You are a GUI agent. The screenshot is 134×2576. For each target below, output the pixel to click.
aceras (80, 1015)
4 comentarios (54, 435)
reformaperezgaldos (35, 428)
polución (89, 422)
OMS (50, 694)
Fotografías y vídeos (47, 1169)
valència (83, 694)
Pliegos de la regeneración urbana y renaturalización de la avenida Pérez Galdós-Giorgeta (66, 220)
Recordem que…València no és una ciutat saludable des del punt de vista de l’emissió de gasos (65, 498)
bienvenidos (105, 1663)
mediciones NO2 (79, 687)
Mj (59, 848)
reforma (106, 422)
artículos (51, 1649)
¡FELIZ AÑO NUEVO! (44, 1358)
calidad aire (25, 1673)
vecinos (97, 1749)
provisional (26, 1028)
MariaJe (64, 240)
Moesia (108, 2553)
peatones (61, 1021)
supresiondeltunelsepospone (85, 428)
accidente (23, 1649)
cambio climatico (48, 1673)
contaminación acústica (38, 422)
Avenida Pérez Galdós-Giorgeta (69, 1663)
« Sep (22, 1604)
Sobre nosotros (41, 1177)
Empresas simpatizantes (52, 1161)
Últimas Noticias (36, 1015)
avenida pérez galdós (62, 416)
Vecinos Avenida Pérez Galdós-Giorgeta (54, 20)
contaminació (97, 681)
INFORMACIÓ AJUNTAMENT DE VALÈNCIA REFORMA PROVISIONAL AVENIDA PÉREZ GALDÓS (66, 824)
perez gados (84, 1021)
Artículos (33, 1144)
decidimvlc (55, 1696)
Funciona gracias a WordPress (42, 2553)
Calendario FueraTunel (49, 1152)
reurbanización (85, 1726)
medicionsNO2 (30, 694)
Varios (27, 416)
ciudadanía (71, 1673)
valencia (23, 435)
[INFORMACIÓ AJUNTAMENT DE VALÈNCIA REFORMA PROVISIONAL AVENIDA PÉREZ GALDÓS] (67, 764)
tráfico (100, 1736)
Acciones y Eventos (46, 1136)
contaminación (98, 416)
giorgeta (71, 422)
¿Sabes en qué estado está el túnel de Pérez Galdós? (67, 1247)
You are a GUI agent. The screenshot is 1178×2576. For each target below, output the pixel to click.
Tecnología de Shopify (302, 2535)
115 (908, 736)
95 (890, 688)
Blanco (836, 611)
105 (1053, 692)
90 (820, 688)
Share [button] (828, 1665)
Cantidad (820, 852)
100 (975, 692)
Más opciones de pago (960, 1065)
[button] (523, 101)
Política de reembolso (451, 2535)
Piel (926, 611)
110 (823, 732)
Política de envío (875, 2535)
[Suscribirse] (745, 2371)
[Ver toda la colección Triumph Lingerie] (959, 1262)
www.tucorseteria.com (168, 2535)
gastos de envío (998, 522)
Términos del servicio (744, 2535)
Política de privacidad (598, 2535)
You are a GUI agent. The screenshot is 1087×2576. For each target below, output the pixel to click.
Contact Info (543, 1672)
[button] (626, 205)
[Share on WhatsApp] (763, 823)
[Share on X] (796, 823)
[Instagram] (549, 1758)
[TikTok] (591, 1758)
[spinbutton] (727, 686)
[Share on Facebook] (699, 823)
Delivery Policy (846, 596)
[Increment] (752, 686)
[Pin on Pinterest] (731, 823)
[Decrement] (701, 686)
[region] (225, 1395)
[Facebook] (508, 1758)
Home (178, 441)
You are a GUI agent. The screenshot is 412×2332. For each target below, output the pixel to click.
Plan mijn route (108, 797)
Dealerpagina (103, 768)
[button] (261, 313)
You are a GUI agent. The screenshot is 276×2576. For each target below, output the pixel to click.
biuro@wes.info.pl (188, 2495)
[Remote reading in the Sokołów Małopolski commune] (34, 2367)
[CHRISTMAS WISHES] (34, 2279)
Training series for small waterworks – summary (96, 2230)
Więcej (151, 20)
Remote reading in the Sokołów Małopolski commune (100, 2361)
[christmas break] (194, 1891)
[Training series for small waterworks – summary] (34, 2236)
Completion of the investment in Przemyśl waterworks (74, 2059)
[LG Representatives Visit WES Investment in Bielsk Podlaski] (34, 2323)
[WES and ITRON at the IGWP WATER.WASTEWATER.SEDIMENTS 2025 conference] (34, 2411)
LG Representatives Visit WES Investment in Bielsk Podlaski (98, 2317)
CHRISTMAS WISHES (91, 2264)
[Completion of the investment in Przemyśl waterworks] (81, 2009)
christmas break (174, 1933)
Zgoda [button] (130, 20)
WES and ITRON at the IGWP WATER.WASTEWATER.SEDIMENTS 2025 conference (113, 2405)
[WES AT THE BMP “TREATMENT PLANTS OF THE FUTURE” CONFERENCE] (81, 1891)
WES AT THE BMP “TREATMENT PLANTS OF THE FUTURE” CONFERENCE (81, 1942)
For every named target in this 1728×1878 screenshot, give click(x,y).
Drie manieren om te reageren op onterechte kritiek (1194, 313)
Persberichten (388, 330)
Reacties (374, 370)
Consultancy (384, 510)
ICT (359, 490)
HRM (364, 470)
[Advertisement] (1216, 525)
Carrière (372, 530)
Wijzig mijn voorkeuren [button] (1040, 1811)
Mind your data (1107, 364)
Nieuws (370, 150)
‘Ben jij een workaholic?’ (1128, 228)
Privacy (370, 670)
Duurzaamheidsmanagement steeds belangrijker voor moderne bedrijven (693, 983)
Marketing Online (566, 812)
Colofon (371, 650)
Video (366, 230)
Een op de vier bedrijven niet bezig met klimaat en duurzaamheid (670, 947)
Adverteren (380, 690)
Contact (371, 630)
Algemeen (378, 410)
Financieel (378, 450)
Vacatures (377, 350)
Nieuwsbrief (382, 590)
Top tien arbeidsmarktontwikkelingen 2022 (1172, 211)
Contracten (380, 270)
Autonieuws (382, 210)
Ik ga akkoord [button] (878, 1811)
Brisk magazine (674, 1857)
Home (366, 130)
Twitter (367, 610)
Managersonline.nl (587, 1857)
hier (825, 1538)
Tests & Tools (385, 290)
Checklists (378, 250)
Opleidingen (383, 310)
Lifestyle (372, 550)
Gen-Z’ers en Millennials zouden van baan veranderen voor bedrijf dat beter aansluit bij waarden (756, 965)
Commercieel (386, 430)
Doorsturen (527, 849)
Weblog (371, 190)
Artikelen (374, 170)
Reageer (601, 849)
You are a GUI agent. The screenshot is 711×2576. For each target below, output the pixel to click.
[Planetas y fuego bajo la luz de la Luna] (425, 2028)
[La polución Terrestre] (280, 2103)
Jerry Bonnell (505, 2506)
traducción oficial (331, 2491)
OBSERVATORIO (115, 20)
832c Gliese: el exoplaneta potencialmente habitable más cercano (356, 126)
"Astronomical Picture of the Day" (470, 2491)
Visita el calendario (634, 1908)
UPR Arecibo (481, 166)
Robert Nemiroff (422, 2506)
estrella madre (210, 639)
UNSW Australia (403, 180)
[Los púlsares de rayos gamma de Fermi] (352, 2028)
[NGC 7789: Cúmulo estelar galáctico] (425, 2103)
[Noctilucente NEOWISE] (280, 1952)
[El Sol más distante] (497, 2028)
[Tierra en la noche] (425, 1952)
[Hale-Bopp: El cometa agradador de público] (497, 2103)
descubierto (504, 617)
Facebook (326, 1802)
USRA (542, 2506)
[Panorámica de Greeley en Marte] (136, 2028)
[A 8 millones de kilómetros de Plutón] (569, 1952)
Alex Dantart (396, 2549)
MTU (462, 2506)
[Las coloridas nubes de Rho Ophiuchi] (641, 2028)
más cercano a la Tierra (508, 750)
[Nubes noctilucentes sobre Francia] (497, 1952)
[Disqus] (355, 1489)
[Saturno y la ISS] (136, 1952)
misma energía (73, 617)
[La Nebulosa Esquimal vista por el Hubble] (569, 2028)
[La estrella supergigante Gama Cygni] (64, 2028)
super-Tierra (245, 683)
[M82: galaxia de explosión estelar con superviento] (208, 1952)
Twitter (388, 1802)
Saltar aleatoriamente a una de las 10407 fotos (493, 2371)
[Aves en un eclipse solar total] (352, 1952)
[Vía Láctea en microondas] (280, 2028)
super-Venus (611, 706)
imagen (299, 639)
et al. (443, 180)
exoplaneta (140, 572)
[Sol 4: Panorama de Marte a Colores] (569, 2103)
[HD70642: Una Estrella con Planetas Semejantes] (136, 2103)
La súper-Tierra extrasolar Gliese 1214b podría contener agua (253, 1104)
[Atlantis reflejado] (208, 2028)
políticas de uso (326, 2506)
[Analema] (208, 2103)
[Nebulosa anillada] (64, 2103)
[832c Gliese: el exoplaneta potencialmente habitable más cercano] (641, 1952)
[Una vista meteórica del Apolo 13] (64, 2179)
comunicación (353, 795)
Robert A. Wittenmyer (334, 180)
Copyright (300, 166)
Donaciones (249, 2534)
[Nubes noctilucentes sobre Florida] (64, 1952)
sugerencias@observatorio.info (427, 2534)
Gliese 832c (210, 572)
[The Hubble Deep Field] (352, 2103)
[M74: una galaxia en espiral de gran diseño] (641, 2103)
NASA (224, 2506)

^^^^^^^^^^^^^^^^

• **Problem requirements**
Your task is to transcribe the line containing "[832c Gliese: el" and every line after it, through the last line of the data, exactly as written and with nothing more.

• **Response to the exercise**
[832c Gliese: el exoplaneta potencialmente habitable más cercano] (641, 1952)
[Una vista meteórica del Apolo 13] (64, 2179)
comunicación (353, 795)
Robert A. Wittenmyer (334, 180)
Copyright (300, 166)
Donaciones (249, 2534)
[Nubes noctilucentes sobre Florida] (64, 1952)
sugerencias@observatorio.info (427, 2534)
Gliese 832c (210, 572)
[The Hubble Deep Field] (352, 2103)
[M74: una galaxia en espiral de gran diseño] (641, 2103)
NASA (224, 2506)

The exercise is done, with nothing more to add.